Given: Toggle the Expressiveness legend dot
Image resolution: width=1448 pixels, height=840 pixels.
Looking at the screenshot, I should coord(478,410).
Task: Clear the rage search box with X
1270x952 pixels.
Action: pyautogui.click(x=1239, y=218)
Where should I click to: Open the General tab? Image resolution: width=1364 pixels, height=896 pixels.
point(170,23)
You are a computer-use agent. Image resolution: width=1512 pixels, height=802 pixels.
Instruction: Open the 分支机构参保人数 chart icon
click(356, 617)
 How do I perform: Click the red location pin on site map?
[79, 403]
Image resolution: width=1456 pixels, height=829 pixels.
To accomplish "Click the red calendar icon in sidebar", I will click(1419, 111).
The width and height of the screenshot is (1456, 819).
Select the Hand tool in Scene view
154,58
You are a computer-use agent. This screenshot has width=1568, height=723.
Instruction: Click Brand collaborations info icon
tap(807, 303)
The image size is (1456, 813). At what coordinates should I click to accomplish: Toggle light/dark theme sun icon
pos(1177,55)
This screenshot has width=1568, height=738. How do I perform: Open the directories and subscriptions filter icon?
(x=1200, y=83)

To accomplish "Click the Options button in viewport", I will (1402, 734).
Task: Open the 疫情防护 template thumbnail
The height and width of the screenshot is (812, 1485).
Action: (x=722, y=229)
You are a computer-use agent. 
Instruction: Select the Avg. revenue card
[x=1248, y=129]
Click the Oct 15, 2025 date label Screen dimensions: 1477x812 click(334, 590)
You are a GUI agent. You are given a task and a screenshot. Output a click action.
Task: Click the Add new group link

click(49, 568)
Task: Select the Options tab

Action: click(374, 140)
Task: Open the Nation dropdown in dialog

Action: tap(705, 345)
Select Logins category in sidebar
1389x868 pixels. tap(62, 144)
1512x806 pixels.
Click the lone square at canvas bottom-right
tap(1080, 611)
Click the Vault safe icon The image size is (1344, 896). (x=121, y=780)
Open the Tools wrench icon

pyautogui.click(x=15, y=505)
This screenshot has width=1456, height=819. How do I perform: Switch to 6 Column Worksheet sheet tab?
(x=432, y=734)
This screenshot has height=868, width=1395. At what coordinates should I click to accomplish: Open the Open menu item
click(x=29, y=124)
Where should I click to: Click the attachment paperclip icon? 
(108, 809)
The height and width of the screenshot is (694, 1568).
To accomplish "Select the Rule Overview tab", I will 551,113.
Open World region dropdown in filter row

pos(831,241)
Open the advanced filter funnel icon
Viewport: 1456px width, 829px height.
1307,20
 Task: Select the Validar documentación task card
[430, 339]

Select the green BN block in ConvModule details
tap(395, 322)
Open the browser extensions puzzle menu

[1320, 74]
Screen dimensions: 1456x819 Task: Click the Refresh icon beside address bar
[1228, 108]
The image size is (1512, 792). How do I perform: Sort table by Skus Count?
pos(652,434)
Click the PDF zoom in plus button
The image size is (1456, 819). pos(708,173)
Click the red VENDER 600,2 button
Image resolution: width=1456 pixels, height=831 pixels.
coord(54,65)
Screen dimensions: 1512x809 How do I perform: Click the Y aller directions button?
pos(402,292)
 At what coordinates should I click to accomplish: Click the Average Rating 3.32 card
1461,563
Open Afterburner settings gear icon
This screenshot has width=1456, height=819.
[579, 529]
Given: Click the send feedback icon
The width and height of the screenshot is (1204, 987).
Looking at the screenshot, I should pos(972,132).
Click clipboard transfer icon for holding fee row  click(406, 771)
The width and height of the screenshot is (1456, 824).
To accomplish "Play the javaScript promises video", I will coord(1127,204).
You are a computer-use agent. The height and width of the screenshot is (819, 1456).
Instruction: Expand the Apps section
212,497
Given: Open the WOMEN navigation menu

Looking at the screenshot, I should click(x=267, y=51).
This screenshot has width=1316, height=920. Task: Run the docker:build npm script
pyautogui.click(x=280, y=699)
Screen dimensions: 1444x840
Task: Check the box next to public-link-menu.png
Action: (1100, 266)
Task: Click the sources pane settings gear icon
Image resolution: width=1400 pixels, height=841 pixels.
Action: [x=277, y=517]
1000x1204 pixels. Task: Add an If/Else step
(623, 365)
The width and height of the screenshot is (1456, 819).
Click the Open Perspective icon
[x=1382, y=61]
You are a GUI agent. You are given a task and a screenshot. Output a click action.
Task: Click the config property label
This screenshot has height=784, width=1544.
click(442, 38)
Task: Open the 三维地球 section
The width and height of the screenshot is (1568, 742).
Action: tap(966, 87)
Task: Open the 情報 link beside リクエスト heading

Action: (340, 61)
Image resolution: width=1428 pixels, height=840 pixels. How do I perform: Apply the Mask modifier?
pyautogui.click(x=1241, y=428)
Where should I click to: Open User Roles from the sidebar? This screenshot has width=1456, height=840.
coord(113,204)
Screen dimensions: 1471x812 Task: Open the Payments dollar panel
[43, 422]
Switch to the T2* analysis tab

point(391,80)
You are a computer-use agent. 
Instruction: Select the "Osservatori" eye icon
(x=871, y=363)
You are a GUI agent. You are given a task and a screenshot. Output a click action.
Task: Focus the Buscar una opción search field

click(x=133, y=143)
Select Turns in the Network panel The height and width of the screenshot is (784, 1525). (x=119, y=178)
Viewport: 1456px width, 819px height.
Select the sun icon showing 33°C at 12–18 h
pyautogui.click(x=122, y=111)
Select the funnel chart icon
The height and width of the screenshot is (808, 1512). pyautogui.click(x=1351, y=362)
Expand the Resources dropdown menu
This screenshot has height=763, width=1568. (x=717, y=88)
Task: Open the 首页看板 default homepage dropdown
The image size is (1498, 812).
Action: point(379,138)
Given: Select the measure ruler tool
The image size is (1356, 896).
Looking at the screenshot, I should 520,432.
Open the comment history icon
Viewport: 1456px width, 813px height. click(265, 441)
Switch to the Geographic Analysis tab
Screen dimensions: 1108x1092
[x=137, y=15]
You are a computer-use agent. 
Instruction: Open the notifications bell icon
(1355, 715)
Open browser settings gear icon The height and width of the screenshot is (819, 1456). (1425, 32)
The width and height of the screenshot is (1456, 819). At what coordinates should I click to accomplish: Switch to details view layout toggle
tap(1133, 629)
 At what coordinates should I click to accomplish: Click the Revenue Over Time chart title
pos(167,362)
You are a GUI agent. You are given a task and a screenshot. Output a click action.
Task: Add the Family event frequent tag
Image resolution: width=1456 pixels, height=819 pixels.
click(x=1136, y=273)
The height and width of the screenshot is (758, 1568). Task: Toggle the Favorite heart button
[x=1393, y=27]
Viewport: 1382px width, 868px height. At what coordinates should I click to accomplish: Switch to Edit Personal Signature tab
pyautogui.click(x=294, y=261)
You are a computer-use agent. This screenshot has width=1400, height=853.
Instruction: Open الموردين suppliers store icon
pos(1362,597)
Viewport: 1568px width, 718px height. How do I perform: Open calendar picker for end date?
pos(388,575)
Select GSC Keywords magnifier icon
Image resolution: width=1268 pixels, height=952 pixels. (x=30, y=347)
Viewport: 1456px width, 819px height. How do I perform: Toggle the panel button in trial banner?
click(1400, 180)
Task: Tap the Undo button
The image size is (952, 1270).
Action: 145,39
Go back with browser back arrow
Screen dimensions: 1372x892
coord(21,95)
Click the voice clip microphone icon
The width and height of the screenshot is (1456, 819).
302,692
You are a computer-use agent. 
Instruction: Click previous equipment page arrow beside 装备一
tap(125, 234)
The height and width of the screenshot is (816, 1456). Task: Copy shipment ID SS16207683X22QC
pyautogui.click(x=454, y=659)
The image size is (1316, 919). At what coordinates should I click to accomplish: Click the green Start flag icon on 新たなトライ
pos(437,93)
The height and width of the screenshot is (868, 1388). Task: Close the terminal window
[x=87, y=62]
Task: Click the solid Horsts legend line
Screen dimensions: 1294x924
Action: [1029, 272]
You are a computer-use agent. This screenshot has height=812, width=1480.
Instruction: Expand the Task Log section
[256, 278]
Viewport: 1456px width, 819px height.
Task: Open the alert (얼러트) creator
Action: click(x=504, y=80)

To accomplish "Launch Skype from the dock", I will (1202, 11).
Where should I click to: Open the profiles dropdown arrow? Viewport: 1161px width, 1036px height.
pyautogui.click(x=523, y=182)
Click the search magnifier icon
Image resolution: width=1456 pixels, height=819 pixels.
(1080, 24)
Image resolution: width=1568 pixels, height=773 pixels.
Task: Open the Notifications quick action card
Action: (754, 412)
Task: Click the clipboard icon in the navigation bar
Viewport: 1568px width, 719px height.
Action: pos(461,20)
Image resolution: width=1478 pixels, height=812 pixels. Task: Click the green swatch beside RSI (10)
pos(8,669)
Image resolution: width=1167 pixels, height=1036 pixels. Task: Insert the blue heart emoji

What you are asked to do: Reading through the records above, report each line in which the string "legend" is found.

Answer to this task:
Given: Toggle the Expressiveness legend dot
Task: Click the solid Horsts legend line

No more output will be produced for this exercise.